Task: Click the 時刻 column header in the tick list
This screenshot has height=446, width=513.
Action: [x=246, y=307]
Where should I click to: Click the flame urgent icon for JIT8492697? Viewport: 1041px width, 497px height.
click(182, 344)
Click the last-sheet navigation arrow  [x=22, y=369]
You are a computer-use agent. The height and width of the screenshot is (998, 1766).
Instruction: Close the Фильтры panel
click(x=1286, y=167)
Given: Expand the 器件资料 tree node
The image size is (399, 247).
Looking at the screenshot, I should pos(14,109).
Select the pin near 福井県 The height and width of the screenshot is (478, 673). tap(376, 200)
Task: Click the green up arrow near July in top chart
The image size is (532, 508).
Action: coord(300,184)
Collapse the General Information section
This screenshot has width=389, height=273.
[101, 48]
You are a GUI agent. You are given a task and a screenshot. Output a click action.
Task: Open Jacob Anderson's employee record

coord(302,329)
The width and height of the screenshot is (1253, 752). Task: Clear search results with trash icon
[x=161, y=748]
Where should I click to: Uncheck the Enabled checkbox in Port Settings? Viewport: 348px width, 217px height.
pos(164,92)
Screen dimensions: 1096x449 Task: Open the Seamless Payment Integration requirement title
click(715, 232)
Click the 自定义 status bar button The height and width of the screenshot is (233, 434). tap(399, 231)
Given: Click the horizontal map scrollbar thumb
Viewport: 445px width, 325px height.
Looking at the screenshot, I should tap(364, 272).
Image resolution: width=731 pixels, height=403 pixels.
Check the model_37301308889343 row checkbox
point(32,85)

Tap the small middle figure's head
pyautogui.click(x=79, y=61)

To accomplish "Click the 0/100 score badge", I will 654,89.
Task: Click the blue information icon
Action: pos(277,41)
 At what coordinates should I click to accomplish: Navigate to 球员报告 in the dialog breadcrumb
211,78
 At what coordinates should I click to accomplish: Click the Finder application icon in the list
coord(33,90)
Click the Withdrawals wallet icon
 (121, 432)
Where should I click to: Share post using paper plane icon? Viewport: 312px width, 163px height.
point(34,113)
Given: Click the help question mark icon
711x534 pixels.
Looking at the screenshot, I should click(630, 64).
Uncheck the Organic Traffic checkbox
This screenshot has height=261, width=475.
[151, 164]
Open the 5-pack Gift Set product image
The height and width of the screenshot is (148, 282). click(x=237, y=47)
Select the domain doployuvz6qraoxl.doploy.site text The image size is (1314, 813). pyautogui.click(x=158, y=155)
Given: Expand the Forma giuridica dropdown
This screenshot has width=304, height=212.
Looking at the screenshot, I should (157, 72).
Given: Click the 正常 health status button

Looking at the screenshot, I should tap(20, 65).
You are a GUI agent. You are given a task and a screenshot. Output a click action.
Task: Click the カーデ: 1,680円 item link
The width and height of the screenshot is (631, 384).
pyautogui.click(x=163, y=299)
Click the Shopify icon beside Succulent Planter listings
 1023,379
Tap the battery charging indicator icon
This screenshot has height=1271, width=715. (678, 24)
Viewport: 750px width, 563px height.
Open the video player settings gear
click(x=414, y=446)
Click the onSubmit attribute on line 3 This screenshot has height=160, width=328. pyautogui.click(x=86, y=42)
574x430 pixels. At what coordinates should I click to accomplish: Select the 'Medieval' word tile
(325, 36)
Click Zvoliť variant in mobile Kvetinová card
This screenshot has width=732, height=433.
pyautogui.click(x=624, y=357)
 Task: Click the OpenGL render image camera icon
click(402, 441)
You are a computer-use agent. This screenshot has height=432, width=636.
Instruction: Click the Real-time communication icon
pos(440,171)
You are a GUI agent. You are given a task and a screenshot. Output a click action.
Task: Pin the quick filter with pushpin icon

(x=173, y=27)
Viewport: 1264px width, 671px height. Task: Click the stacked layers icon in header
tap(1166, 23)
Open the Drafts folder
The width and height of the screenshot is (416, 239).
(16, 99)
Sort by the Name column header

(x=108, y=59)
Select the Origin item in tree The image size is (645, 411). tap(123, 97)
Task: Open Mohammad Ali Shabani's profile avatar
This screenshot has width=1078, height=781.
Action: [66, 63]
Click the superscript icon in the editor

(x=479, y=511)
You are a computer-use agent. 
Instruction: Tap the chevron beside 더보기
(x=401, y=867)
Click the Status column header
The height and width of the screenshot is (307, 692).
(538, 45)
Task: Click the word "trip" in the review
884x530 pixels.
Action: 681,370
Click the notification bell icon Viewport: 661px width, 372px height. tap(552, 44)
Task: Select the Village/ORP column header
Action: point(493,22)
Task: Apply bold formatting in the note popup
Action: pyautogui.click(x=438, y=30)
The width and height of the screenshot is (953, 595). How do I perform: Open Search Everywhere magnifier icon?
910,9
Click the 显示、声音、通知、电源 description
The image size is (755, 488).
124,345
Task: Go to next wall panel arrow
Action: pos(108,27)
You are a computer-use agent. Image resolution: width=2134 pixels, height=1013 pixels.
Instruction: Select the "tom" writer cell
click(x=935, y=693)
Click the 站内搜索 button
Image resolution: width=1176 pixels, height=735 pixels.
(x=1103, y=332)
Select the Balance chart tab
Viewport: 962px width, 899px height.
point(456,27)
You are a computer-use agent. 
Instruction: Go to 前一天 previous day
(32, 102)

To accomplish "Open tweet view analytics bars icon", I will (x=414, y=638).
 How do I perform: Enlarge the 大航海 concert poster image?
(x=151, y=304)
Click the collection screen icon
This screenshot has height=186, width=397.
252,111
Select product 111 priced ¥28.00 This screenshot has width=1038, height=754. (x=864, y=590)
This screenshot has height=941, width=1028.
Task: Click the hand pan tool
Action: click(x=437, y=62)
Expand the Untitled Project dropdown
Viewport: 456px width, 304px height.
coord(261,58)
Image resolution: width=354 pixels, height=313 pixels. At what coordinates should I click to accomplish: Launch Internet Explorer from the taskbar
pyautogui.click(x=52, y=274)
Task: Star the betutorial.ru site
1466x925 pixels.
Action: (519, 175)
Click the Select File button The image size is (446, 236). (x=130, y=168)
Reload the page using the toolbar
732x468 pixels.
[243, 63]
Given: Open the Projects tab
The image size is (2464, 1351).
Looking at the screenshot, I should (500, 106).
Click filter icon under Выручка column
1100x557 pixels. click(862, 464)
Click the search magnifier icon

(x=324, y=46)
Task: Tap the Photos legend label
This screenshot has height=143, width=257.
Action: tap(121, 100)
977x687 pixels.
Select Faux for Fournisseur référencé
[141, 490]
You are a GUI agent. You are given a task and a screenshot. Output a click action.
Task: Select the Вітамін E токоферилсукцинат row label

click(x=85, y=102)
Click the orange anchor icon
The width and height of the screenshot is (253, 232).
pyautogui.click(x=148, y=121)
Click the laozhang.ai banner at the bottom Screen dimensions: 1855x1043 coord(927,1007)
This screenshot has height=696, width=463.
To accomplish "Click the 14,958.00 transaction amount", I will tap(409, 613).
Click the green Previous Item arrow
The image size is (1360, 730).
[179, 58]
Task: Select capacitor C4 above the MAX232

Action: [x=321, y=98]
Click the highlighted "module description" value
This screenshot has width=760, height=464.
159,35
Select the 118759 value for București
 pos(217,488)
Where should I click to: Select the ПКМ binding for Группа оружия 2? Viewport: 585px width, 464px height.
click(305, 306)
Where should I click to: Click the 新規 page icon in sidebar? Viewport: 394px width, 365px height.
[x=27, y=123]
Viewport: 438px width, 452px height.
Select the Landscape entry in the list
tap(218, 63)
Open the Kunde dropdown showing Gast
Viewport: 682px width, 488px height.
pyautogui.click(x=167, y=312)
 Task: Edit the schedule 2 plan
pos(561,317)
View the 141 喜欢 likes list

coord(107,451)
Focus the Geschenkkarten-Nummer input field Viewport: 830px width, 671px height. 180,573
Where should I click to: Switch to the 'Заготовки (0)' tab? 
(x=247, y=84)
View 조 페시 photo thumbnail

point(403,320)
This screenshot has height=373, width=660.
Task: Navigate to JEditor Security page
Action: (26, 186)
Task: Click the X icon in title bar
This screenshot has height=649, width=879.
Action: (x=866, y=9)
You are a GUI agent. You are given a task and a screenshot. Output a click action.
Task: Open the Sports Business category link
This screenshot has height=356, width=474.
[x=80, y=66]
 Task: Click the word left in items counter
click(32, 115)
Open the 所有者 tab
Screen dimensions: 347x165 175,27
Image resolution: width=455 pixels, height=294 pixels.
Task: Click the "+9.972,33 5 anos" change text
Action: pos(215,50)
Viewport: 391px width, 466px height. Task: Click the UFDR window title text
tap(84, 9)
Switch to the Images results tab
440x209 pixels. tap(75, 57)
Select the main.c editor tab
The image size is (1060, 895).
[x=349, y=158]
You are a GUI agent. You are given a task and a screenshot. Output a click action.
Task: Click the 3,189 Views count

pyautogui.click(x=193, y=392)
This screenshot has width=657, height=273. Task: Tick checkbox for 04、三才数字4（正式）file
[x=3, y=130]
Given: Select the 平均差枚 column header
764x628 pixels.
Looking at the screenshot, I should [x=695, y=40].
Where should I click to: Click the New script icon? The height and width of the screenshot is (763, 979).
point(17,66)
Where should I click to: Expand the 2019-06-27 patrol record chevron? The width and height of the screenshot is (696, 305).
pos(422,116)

※ ※ ※

### WHAT NEEDS TO BE DONE
Could you switch "tab" to "pane" in the stretch of records from the line containing "Switch to the Images results tab" through the end of the records, and write out only those lines again with everything else unchanged?

### CORRECT RESPONSE
Switch to the Images results pane
440x209 pixels. tap(75, 57)
Select the main.c editor pane
The image size is (1060, 895).
[x=349, y=158]
You are a GUI agent. You are given a task and a screenshot. Output a click action.
Task: Click the 3,189 Views count

pyautogui.click(x=193, y=392)
This screenshot has width=657, height=273. Task: Tick checkbox for 04、三才数字4（正式）file
[x=3, y=130]
Given: Select the 平均差枚 column header
764x628 pixels.
Looking at the screenshot, I should [x=695, y=40].
Where should I click to: Click the New script icon? The height and width of the screenshot is (763, 979).
point(17,66)
Where should I click to: Expand the 2019-06-27 patrol record chevron? The width and height of the screenshot is (696, 305).
pos(422,116)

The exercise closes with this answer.